Irinotecan and carboplatin in metastatic or recurrent non-small-cell lung cancer.

The outcome of patients with metastatic lung cancer is poor, with a 1-year survival rate of approximately 35%. We are evaluating the combination of irinotecan (CPT-11, Camptosar) and carboplatin (Paraplatin) in patients with stage IIIB and IV non-small-cell lung cancer. Eligible patients include those with histologic or cytologic diagnosis of non-small-cell lung cancer; no previous chemotherapy for metastatic lung cancer; and Eastern Cooperative Oncology Group performance status 0 or 1. The first five patients received irinotecan at 250 mg/m2 over 90 minutes followed by carboplatin at an area under the concentration-time curve (AUC) of 5 over 1 hour.
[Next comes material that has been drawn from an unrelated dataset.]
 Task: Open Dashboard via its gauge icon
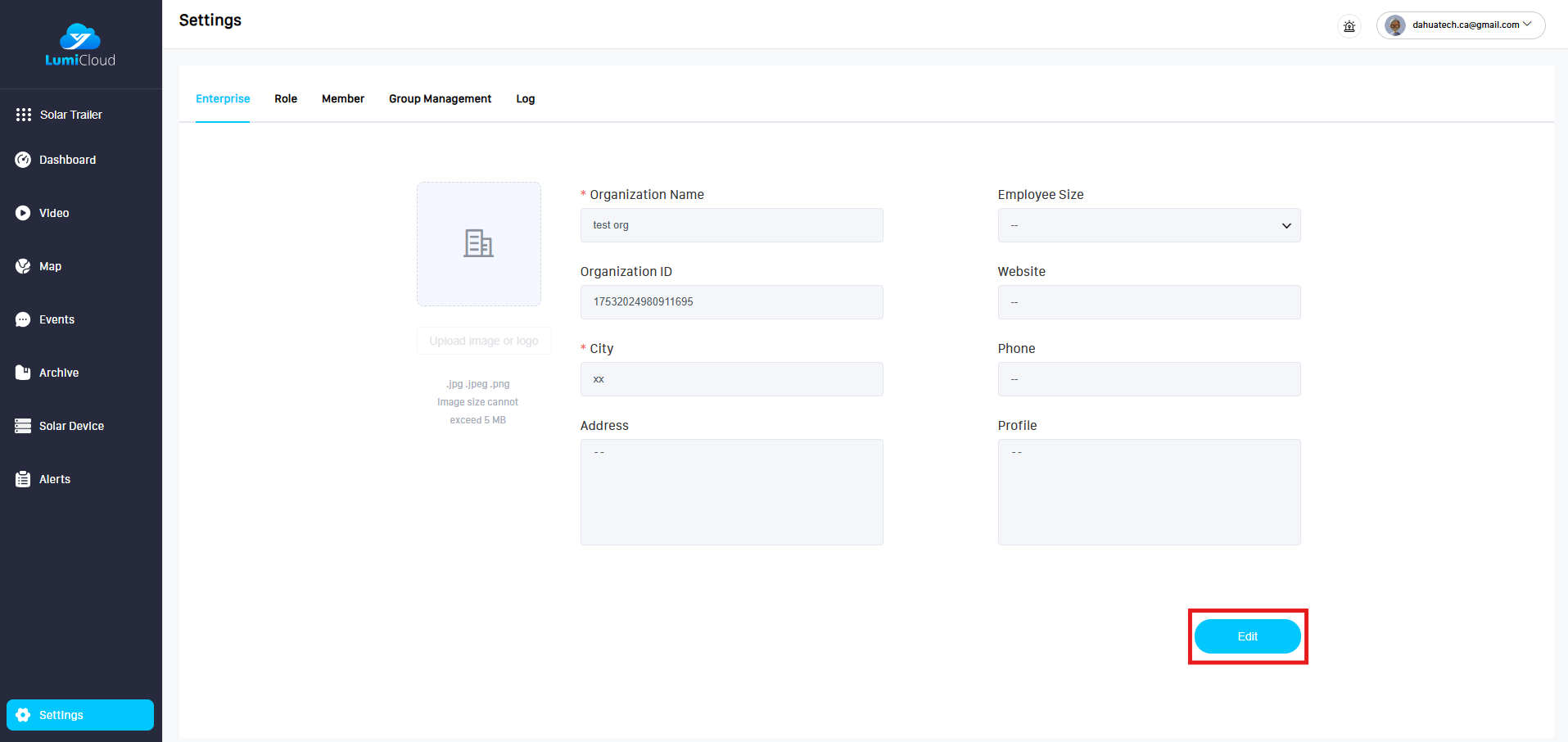(x=23, y=160)
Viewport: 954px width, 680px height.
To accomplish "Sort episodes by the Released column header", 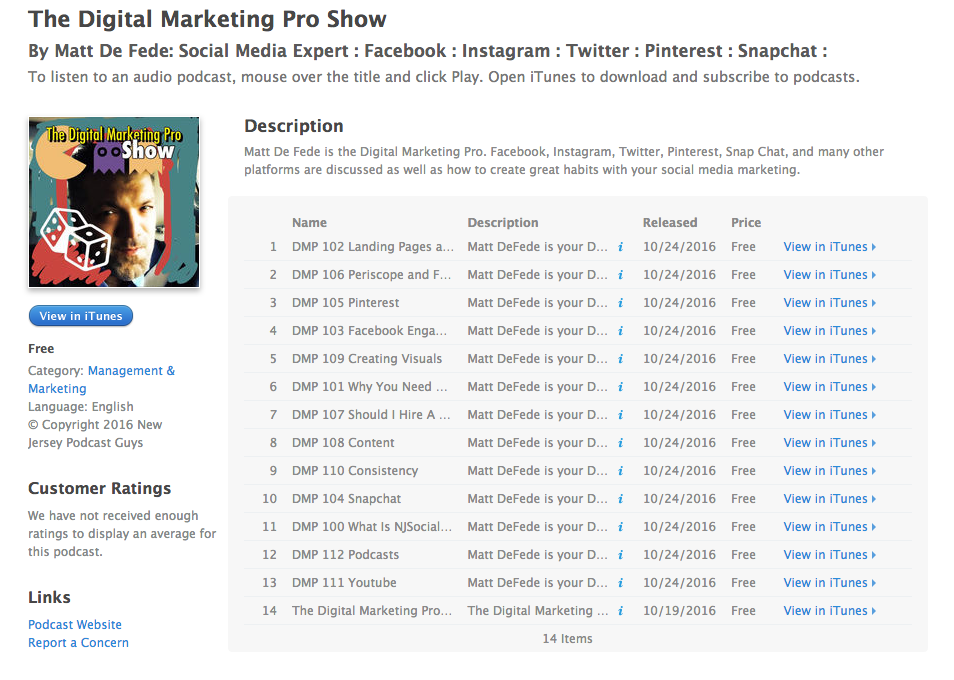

Subsequently, the dose of irinotecan was reduced to 200 mg/m2 in view of febrile neutropenia in one of five patients. Chemotherapy cycles are repeated every 21 days. Patients are reevaluated every two cycles. Of a planned 37 patients, 14 have been enrolled and 9 are evaluable for toxicity and response at the time of this report. Thirty-two cycles have been administered, with seven 1-week delays and two dose reductions. To date there have been two partial responses and five patients with stable disease; two patients developed progressive disease on therapy. One patient had neutropenic fever; other toxicities included mild pancreatitis (n = 1) and diverticulitis (n = 1). The regimen of irinotecan and carboplatin administered once every 3 weeks demonstrates early evidence of activity, and is tolerable and convenient. The main toxicity is hematologic. This study is ongoing and actively accruing patients.